On third and goal, the Steelers went to their second year quarterback to make his way into the end zone. While this play was much closer to call than the Jackson push off, you can see when we slow it down that the ball is in Ben's right elbow as it comes down on the goal line. An initial call of a touchdown would be a tough call to overturn, and it was upheld that Roethlisberger broke the goal line. Even if you want to argue the notion that the ball still does not look like it crossed, you're putting the Pittsburgh Steelers 1/100th's of an inch outside the end zone with a huge quarterback in Ben Roethlisberger, a dominant offensive line led by Alan Faneca and the best big sized running back to ever play the game in Jerome Bettis. It's not hard to imagine the team finding a way to score a touchdown in that situation.

Holding call:

As the game went on, the Seahawks would continue to try their best to fight back when they had a big play called back for holding Clark Haggans on this play. While there have been (and were in this game) more blatant holds missed by officials, Haggans still beats his man to the edge and gets held as a result, providing Hasselbeck the pocket he needed to make the play.

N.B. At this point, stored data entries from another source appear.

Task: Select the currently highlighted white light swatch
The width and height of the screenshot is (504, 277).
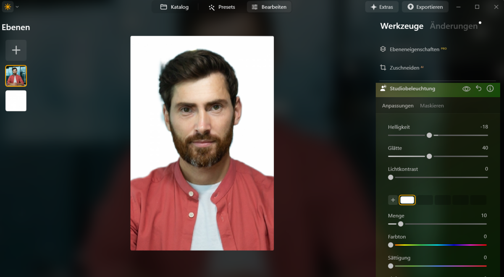Action: point(407,200)
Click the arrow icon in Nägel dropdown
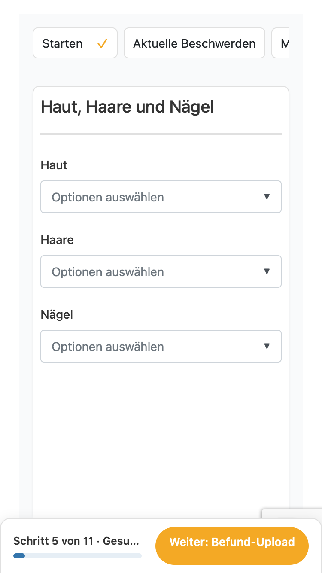Viewport: 322px width, 573px height. pos(267,346)

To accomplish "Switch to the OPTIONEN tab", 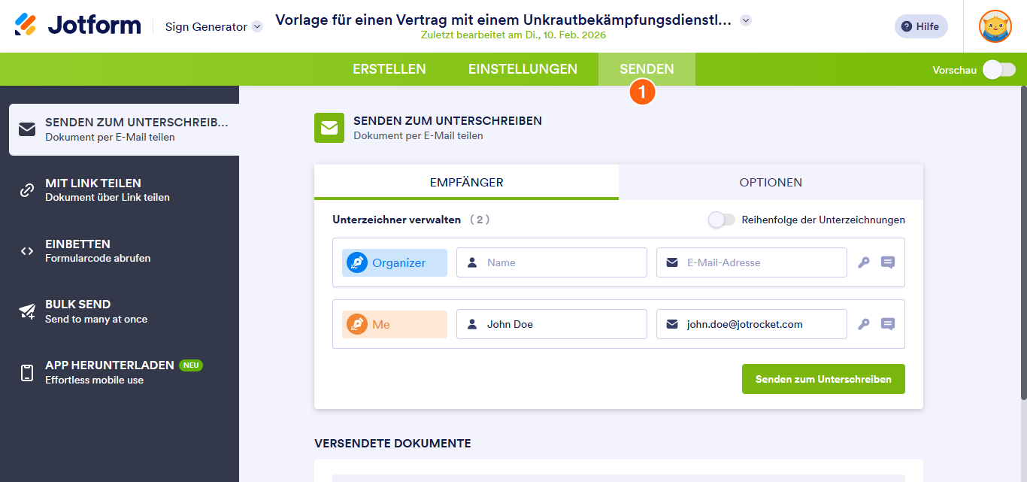I will coord(771,182).

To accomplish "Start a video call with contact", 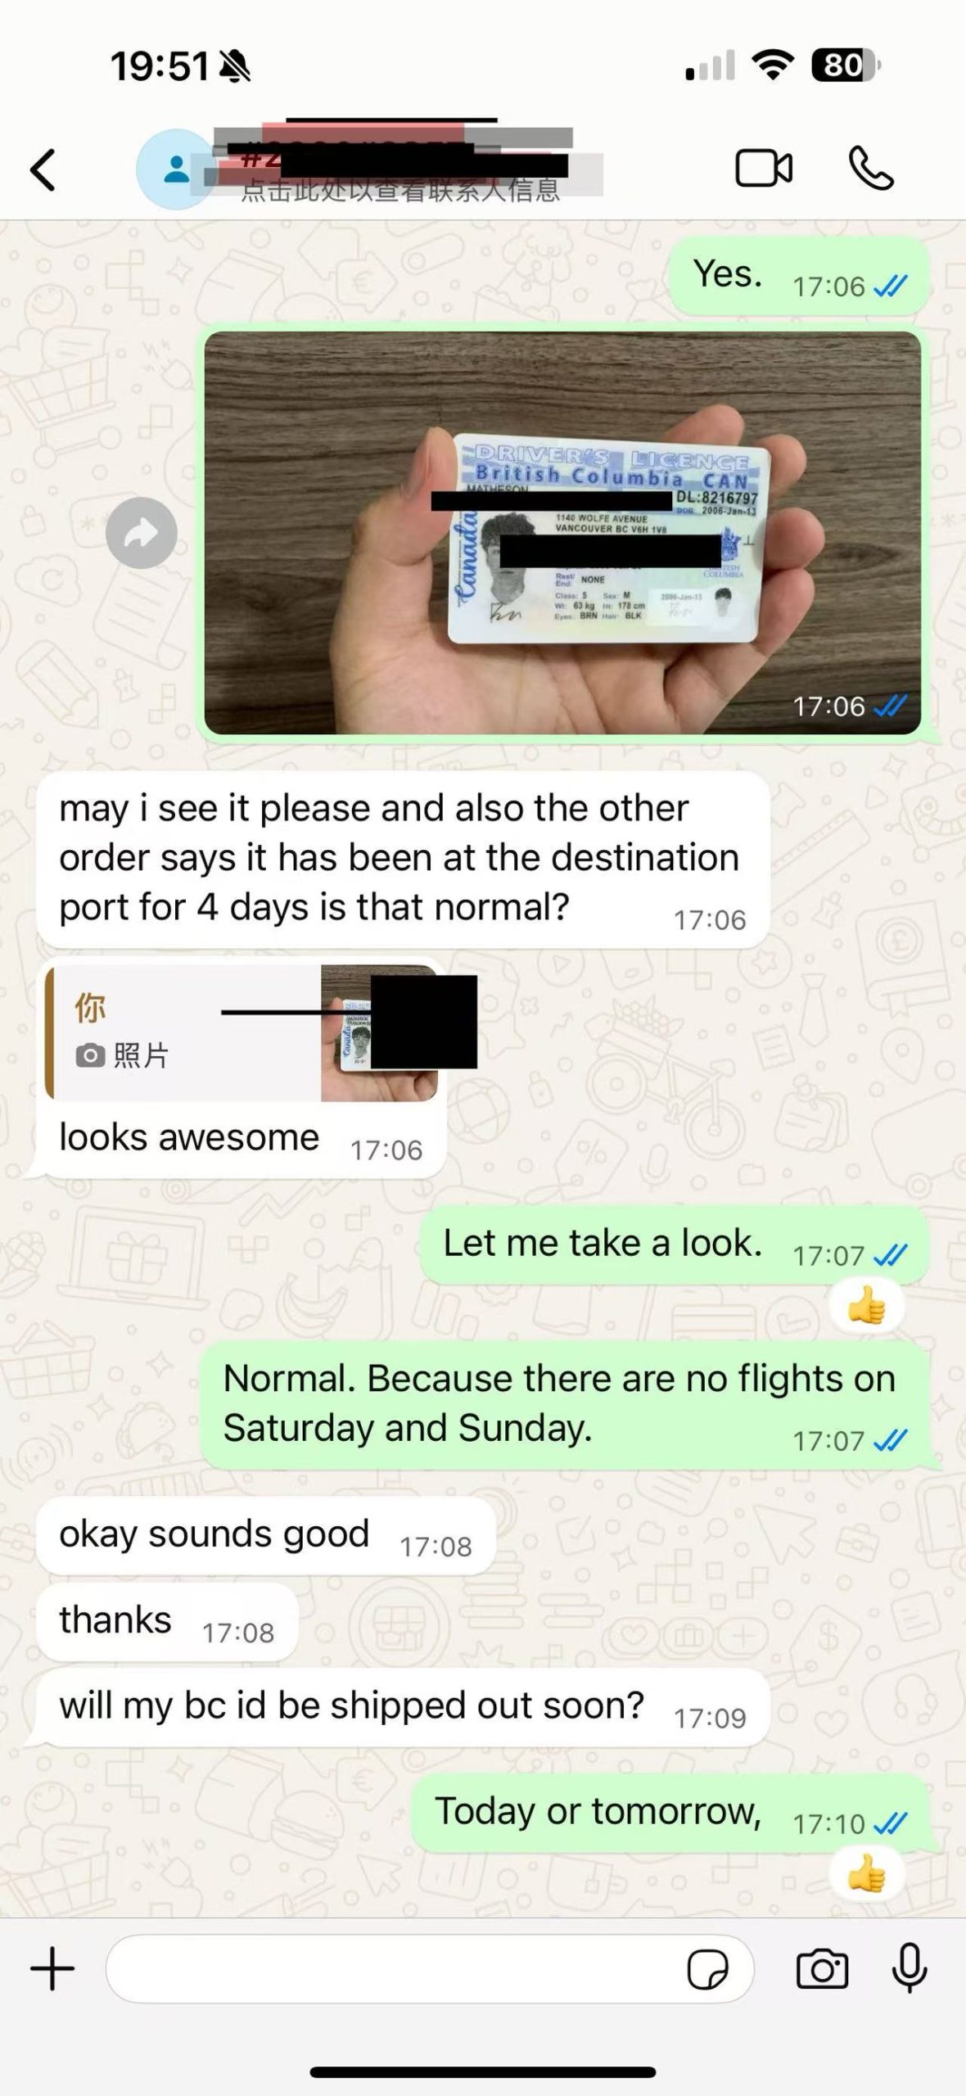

The idea that the Steelers got over in Super Bowl XL is a tired and poorly substantiated stance. Not only were the calls legitimate in the first place, but this same team showed earlier in the playoffs what a team needs to do when a bad call is made against them during a key moment of a game.

While trying to put away the Indianapolis Colts, Troy Polamalu intercepted a pass by Peyton Manning in the fourth quarter that would have put the Steelers in scoring range and all but ended the game. Polamalu rolled over himself after making the diving catch and as he stood up with the ball, bounced it off his knee and lost control of it for just a moment but would regain control on the field. The initial rule was an interception and then a fumble by Polamalu, but the result being Pittsburgh's ball.

The officials would overturn the call to give Indianapolis the ball and breathe new life into their playoff hopes. The call would later lead to an apology being given by the NFL for the mistake, as Polamalu made a football move prior to losing control of the football. Regardless of catching the ball, head coach Bill Cowher would tell his defense to "just keep playing" and to not worry about whatever the decision the officials made. When the interception was overturned, Pittsburgh's defense made no fuss and went right back onto the field looking to make another play that could send them to the AFC Championship.

Pittsburgh dug deep and overcame a tough call on the same playoff trip that would include the Steelers defeating the Seahawks in Super Bowl XL. It's time that the notion that the Seahawks were cheated out of the game died.